I finished up my work on the pitch and headed back to my own project once more. For the next year or so I got regular updates on the pitching process from Jason. Stressful stuff, it seems. Jason was looking to really do this idea justice - he has walked multiple paths in the indie game industry already, with several self published titles, one smaller and one involving external funding (but no publisher!). He expressed his interest in a proper publisher, citing a desire to “just be a creative director” and letting a third party handle the publishing duties. Sounds nice!

Being a profoundly charismatic man with an absurd work ethic, Jason indeed found an interested publisher for his project, now titled People of Note, Annapurna Interactive.

It still feels weird being able to share these details publicly after being restricted for seven years.
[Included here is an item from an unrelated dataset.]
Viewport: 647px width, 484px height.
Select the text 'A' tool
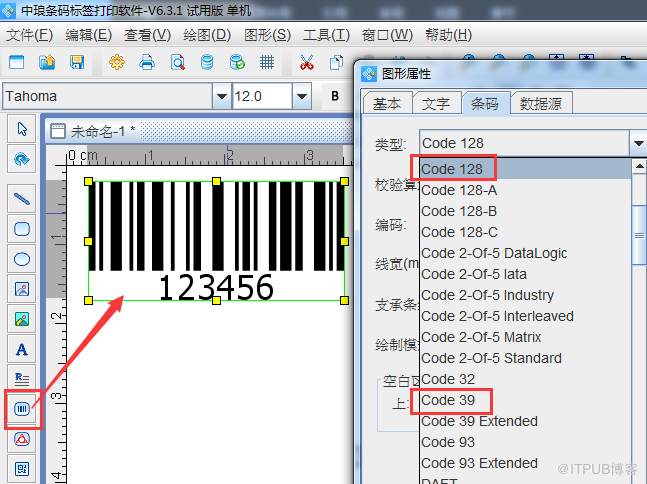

That being said, it is impossible to bring up Annapurna Interactive without referencing the controversy from late 2024. I had left the People of Note project well before that happened… but honestly I have no idea what was going on at AI before then either. Everyone seemed very, uh, Hollywood1 - name dropping, fix it in post bullshit. I guess I’m not surprised there was a power play going on in the background. I was fairly quickly “banned” from going to publisher meetings after calling them out on several occasions.

In 2020, Jason once again asked me to help with some contract work for People of Note… we all knew where this was headed. Koriel and I agreed that pausing our preliminary work on our own next project was in the best interest of the company, and agreed to partner2 up with Iridium Studios on the People of Note project.

Time to get to work


Koriel and my acceptance into Iridium Studios hit a bit of a “second wave” era for the People of Note project, with many of the people who worked on the pitch and early concepts of the project moving on to other jobs, as one does in this industry. I never really had a formal title but was brought onto the art team, which, well, was mostly empty at that point. Koriel and I ended up defacto leading the art side of this “second wave” team as we had the most experience, despite having little managerial experience ourselves. This meant making hires, which was a mostly unknown venture for me!

Like any game, a lot of things were still up in the air. People of Note had a pretty nice script put together that included like 17 plus discrete environments (Entire cities! Towns! Forests! Each with 4 - 10 “scenes”), dozens of unique characters, and, oh yeah, full on musical style cutscenes. Having not been part of the early pre-production there were some baseline strategies already laid out: the game was to be built on UE4, have a static or “on rails” overhead camera for “field” movement, and have a turn based battle system in the style of older Final Fantasy or Persona games. Dialog cutscenes were initially planned to be mocapped but were quickly turned into a scripted, canned anim affair. Musicals were to remain be mocaped and assembled in Unreal Sequencer, a still relatively newly available approach for smaller teams. The general consensus estimated a completion date of around two years. Fortunately, all I gotta worry about is environment, right?

Best laid plans


Early on I indeed got to work mostly in my wheelhouse - outdoor environments and foliage. A “painterly” style had been developed, quite liberally, in the sense that there were floating “paint strokes” that extended off surfaces, giving a rough but intentional look. We put together a wonderful forest environment and packed it full of plants. I put together some standardized lighting systems, and started to grasp the desired art direction. Kori and I hired an additional artist to help us out, and away we went.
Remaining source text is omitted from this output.